§ Set exercise
Copy out the items below, replacing "Display settings" with "Screen settings" and changing nothing else.

§

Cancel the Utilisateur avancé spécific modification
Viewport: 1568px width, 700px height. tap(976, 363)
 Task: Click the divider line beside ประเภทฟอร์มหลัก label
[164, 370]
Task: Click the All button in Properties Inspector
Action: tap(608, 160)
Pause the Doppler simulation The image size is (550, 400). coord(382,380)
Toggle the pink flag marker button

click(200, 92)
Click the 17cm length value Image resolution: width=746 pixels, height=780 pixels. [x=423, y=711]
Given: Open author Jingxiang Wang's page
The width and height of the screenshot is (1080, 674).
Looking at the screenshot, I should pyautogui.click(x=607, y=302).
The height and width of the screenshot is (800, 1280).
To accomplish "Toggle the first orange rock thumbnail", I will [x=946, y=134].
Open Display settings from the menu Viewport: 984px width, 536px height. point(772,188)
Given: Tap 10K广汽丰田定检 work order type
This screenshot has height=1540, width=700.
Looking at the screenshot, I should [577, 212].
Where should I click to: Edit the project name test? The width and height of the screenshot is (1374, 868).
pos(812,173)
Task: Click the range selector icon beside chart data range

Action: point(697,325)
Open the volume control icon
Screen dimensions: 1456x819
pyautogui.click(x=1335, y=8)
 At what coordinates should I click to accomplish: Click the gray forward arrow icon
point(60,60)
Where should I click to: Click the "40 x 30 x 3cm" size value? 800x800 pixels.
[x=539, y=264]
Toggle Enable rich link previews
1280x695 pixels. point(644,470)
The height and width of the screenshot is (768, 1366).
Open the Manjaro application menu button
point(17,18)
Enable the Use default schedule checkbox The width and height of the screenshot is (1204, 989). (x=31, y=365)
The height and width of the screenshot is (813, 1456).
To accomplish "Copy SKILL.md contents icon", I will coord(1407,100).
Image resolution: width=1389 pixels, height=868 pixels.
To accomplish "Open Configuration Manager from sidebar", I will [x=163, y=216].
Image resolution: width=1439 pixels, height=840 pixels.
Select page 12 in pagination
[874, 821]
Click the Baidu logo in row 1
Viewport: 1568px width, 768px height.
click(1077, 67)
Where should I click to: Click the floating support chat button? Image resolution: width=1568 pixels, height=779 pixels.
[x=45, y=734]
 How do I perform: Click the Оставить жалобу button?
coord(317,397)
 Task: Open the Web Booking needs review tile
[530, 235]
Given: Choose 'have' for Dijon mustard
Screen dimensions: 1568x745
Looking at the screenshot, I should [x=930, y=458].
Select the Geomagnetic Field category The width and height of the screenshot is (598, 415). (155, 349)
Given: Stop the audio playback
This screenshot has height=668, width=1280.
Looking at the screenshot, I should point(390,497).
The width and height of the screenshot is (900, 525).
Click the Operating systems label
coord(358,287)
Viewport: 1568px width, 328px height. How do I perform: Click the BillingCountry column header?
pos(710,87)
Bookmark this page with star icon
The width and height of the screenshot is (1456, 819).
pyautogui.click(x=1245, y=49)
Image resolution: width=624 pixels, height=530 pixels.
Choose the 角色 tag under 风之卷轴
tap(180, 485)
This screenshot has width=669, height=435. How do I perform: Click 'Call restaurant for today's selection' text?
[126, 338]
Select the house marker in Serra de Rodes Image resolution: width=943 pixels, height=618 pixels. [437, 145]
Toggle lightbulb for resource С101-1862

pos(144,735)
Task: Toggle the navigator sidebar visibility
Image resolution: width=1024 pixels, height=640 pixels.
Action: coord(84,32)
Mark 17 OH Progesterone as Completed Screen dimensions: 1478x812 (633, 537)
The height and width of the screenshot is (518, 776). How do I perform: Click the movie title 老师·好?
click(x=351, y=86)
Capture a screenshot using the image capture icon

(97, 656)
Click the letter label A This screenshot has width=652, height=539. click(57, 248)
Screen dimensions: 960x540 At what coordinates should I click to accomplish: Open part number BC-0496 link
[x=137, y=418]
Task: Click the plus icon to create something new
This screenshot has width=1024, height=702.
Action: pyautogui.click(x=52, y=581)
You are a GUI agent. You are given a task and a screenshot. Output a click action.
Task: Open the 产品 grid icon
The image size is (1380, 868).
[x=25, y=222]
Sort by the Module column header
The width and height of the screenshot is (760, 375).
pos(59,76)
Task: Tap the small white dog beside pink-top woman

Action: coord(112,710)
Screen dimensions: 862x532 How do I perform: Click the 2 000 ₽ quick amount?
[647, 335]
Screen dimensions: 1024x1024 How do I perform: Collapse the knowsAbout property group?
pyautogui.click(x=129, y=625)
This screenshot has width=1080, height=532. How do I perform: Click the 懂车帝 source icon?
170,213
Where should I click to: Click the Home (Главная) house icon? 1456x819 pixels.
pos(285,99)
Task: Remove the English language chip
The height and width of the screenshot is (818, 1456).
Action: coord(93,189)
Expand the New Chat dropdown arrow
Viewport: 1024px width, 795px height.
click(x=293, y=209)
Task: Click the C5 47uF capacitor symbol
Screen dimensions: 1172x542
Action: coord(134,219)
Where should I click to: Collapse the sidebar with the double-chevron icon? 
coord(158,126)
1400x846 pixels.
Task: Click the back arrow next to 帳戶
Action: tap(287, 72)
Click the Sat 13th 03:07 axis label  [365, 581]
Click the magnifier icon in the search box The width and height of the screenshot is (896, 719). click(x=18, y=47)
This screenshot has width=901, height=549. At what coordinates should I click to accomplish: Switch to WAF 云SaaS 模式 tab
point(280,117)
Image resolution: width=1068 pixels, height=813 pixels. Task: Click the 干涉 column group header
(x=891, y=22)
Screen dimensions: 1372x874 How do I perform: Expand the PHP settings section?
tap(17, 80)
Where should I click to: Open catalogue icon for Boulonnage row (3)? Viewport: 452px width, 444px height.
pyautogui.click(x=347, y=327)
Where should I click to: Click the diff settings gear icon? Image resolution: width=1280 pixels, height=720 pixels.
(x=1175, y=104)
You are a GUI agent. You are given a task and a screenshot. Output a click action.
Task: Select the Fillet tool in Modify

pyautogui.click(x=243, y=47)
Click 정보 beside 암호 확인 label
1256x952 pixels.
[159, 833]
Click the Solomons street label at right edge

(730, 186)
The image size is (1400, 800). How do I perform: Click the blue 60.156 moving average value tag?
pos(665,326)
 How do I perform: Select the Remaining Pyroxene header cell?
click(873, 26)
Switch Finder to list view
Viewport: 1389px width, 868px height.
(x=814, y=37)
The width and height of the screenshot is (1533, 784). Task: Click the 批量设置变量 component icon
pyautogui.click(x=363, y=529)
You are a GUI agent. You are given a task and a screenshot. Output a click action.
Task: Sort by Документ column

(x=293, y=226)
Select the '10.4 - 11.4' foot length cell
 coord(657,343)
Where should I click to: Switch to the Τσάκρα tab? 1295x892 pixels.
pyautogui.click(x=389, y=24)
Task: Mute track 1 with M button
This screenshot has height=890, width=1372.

§

§ Solution to the problem
Cancel the Utilisateur avancé spécific modification
Viewport: 1568px width, 700px height. tap(976, 363)
 Task: Click the divider line beside ประเภทฟอร์มหลัก label
[164, 370]
Task: Click the All button in Properties Inspector
Action: tap(608, 160)
Pause the Doppler simulation The image size is (550, 400). coord(382,380)
Toggle the pink flag marker button

click(200, 92)
Click the 17cm length value Image resolution: width=746 pixels, height=780 pixels. [x=423, y=711]
Given: Open author Jingxiang Wang's page
The width and height of the screenshot is (1080, 674).
Looking at the screenshot, I should pyautogui.click(x=607, y=302).
The height and width of the screenshot is (800, 1280).
To accomplish "Toggle the first orange rock thumbnail", I will [x=946, y=134].
Open Screen settings from the menu Viewport: 984px width, 536px height. point(772,188)
Given: Tap 10K广汽丰田定检 work order type
This screenshot has height=1540, width=700.
Looking at the screenshot, I should [577, 212].
Where should I click to: Edit the project name test? The width and height of the screenshot is (1374, 868).
pos(812,173)
Task: Click the range selector icon beside chart data range

Action: point(697,325)
Open the volume control icon
Screen dimensions: 1456x819
pyautogui.click(x=1335, y=8)
 At what coordinates should I click to accomplish: Click the gray forward arrow icon
point(60,60)
Where should I click to: Click the "40 x 30 x 3cm" size value? 800x800 pixels.
[x=539, y=264]
Toggle Enable rich link previews
1280x695 pixels. point(644,470)
The height and width of the screenshot is (768, 1366).
Open the Manjaro application menu button
point(17,18)
Enable the Use default schedule checkbox The width and height of the screenshot is (1204, 989). (x=31, y=365)
The height and width of the screenshot is (813, 1456).
To accomplish "Copy SKILL.md contents icon", I will coord(1407,100).
Image resolution: width=1389 pixels, height=868 pixels.
To accomplish "Open Configuration Manager from sidebar", I will [x=163, y=216].
Image resolution: width=1439 pixels, height=840 pixels.
Select page 12 in pagination
[874, 821]
Click the Baidu logo in row 1
Viewport: 1568px width, 768px height.
click(1077, 67)
Where should I click to: Click the floating support chat button? Image resolution: width=1568 pixels, height=779 pixels.
[x=45, y=734]
 How do I perform: Click the Оставить жалобу button?
coord(317,397)
 Task: Open the Web Booking needs review tile
[530, 235]
Given: Choose 'have' for Dijon mustard
Screen dimensions: 1568x745
Looking at the screenshot, I should [x=930, y=458].
Select the Geomagnetic Field category The width and height of the screenshot is (598, 415). (155, 349)
Given: Stop the audio playback
This screenshot has height=668, width=1280.
Looking at the screenshot, I should point(390,497).
The width and height of the screenshot is (900, 525).
Click the Operating systems label
coord(358,287)
Viewport: 1568px width, 328px height. How do I perform: Click the BillingCountry column header?
pos(710,87)
Bookmark this page with star icon
The width and height of the screenshot is (1456, 819).
pyautogui.click(x=1245, y=49)
Image resolution: width=624 pixels, height=530 pixels.
Choose the 角色 tag under 风之卷轴
tap(180, 485)
This screenshot has width=669, height=435. How do I perform: Click 'Call restaurant for today's selection' text?
[126, 338]
Select the house marker in Serra de Rodes Image resolution: width=943 pixels, height=618 pixels. [437, 145]
Toggle lightbulb for resource С101-1862

pos(144,735)
Task: Toggle the navigator sidebar visibility
Image resolution: width=1024 pixels, height=640 pixels.
Action: coord(84,32)
Mark 17 OH Progesterone as Completed Screen dimensions: 1478x812 (633, 537)
The height and width of the screenshot is (518, 776). How do I perform: Click the movie title 老师·好?
click(x=351, y=86)
Capture a screenshot using the image capture icon

(97, 656)
Click the letter label A This screenshot has width=652, height=539. click(57, 248)
Screen dimensions: 960x540 At what coordinates should I click to accomplish: Open part number BC-0496 link
[x=137, y=418]
Task: Click the plus icon to create something new
This screenshot has width=1024, height=702.
Action: pyautogui.click(x=52, y=581)
You are a GUI agent. You are given a task and a screenshot. Output a click action.
Task: Open the 产品 grid icon
The image size is (1380, 868).
[x=25, y=222]
Sort by the Module column header
The width and height of the screenshot is (760, 375).
pos(59,76)
Task: Tap the small white dog beside pink-top woman

Action: coord(112,710)
Screen dimensions: 862x532 How do I perform: Click the 2 000 ₽ quick amount?
[647, 335]
Screen dimensions: 1024x1024 How do I perform: Collapse the knowsAbout property group?
pyautogui.click(x=129, y=625)
This screenshot has width=1080, height=532. How do I perform: Click the 懂车帝 source icon?
170,213
Where should I click to: Click the Home (Главная) house icon? 1456x819 pixels.
pos(285,99)
Task: Remove the English language chip
The height and width of the screenshot is (818, 1456).
Action: coord(93,189)
Expand the New Chat dropdown arrow
Viewport: 1024px width, 795px height.
click(x=293, y=209)
Task: Click the C5 47uF capacitor symbol
Screen dimensions: 1172x542
Action: coord(134,219)
Where should I click to: Collapse the sidebar with the double-chevron icon? 
coord(158,126)
1400x846 pixels.
Task: Click the back arrow next to 帳戶
Action: tap(287, 72)
Click the Sat 13th 03:07 axis label  [365, 581]
Click the magnifier icon in the search box The width and height of the screenshot is (896, 719). click(x=18, y=47)
This screenshot has width=901, height=549. At what coordinates should I click to accomplish: Switch to WAF 云SaaS 模式 tab
point(280,117)
Image resolution: width=1068 pixels, height=813 pixels. Task: Click the 干涉 column group header
(x=891, y=22)
Screen dimensions: 1372x874 How do I perform: Expand the PHP settings section?
tap(17, 80)
Where should I click to: Open catalogue icon for Boulonnage row (3)? Viewport: 452px width, 444px height.
pyautogui.click(x=347, y=327)
Where should I click to: Click the diff settings gear icon? Image resolution: width=1280 pixels, height=720 pixels.
(x=1175, y=104)
You are a GUI agent. You are given a task and a screenshot. Output a click action.
Task: Select the Fillet tool in Modify

pyautogui.click(x=243, y=47)
Click 정보 beside 암호 확인 label
1256x952 pixels.
[159, 833]
Click the Solomons street label at right edge

(730, 186)
The image size is (1400, 800). How do I perform: Click the blue 60.156 moving average value tag?
pos(665,326)
 How do I perform: Select the Remaining Pyroxene header cell?
click(873, 26)
Switch Finder to list view
Viewport: 1389px width, 868px height.
(x=814, y=37)
The width and height of the screenshot is (1533, 784). Task: Click the 批量设置变量 component icon
pyautogui.click(x=363, y=529)
You are a GUI agent. You are given a task and a screenshot. Output a click action.
Task: Sort by Документ column

(x=293, y=226)
Select the '10.4 - 11.4' foot length cell
 coord(657,343)
Where should I click to: Switch to the Τσάκρα tab? 1295x892 pixels.
pyautogui.click(x=389, y=24)
Task: Mute track 1 with M button
This screenshot has height=890, width=1372.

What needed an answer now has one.